In 1767 William Siddons, a handsome 22-year-old actor, was accepted into the Kemble company. To stop the relationship between their daughter and William Siddons, the Kembles sent Sarah away to serve as maid to Lady Mary Greatheed. However, the feelings between the two young people were stronger than her parents realized and in 1773, aged 19, Sarah married William Siddons and returned to the stage as Mrs Siddons, continuing to perform with her father’s company.

In 1775 the famous Garrick, then manager of Drury Lane Theatre in London, invited her to perform with his company, but she failed to produce a favorable impression on the public and was dismissed within several months. She spent the next two years working with various touring companies, until 1778, when she was engaged at the Theatre Royal in Bath. She was an astonishing success with the Bath public (as referenced on the cup saucer inscription) and in 1782 the new manager of Drury Lane Theatre, Richard Brinsley Sheridan, invited her back to London. 


She appeared in the title role of the tragedy Isabella. Her performance moved the public to tears and critics to enthusiastic praise. A string of very successful roles followed. The actress was even popular with the royal couple, George III and Queen Charlotte, known for their antipathy to theater. They appointed Mrs. Siddons “Reader in English” to the royal children.

In May 1784, Reynolds exhibited Sarah Siddons as the Tragic Muse at the Royal Academy. The picture was instantly proclaimed a masterpiece, increasing the popularity of both its creator and the model. The actress spent that summer touring Scotland and Ireland. Scotland greeted the actress enthusiastically, but in Ireland, she refused to participate in a benefit performance and the irritated Dublin public assaulted her with apples and potatoes during the show. The reason for the refusal was not the selfishness of the actress, but exhaustion and poor health – her constant pregnancies, childbirth, miscarriages, anxiety to secure the future of her growing family and financial problems could not but tell on her health.
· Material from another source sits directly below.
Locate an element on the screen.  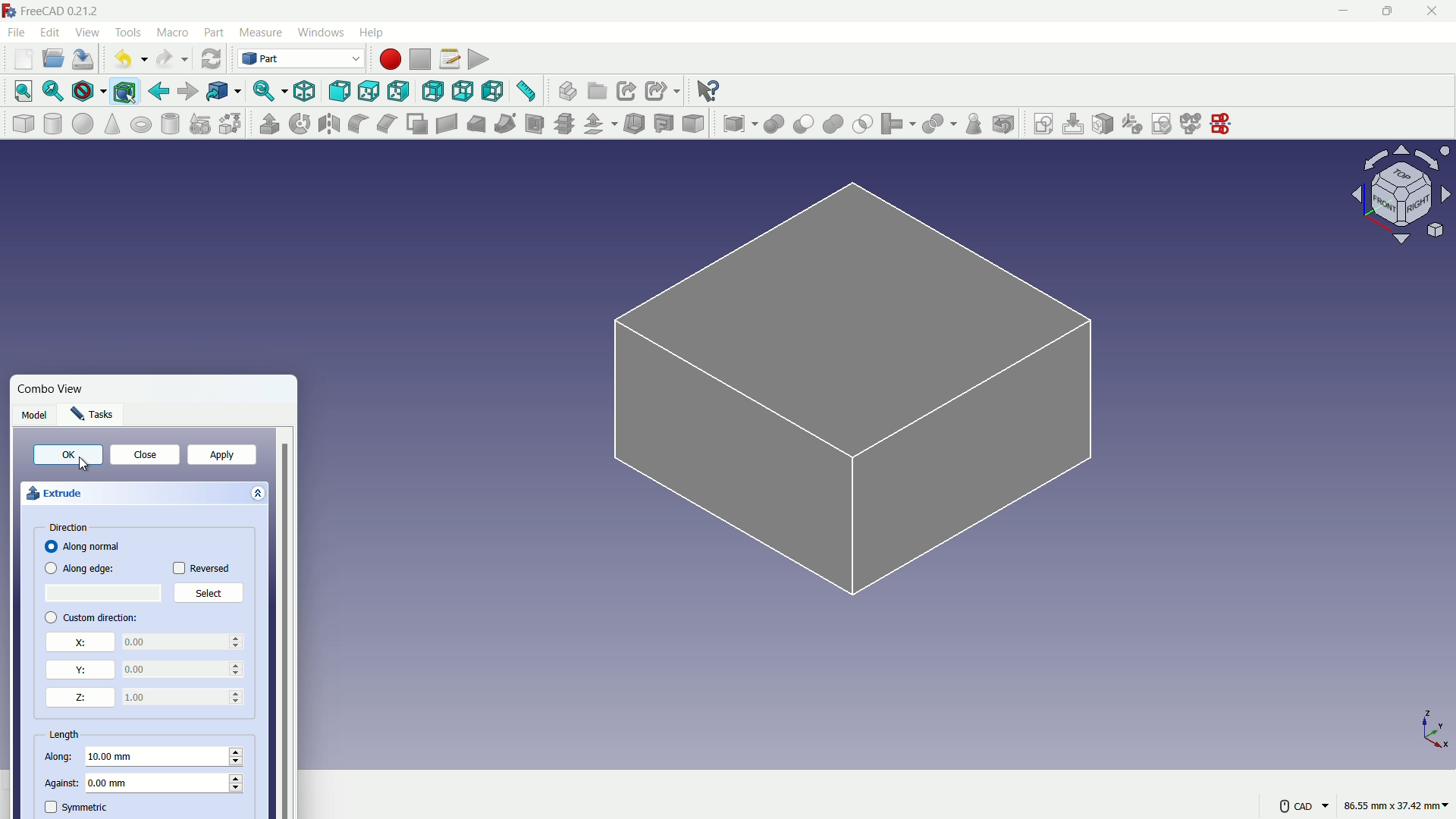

Unfortunately, rumors of her “selfishness” reached London and she was booed on her opening night as Mrs. Beverley in Edward Moore’s tragedy The Gamester. The uproar lasted for 40 minutes, during which the actress fainted. After recovering she addressed the public with explanations and apologies. Tempted to abandon her profession by this incident, she decided to continue for her children’s sake.

Siddons’s brilliant career lasted till 1812, when she made her official farewell performance at Covent Garden in her signature role of Lady Macbeth. Impatient with retirement, Siddons made several benefit appearances, among them 10 performances in Edinburgh for the benefit of her son Henry’s widow and their children after his death in 1815.

Sarah Siddons died on May 31, 1831, aged seventy-six, in her house on Upper Baker Street, London. She outlived five of her seven children, her husband, her brother John Philip Kemble, and the painters Thomas Gainsborough (1727-1788), Joshua Reynolds and Thomas Lawrence (1768-1830) on whose remarkable portraits she appears. She was buried at St. Mary’s, Paddington, on 15 June. Five thousand people attended her funeral.


My coffee in the morning will also serve as a toast to Sarah.  Haven't decided yet where I'm once again going to display the cup and saucer in my house.  I'm just glad that I decided to save it from the cut.  I'll probably leave it on the kitchen table for now.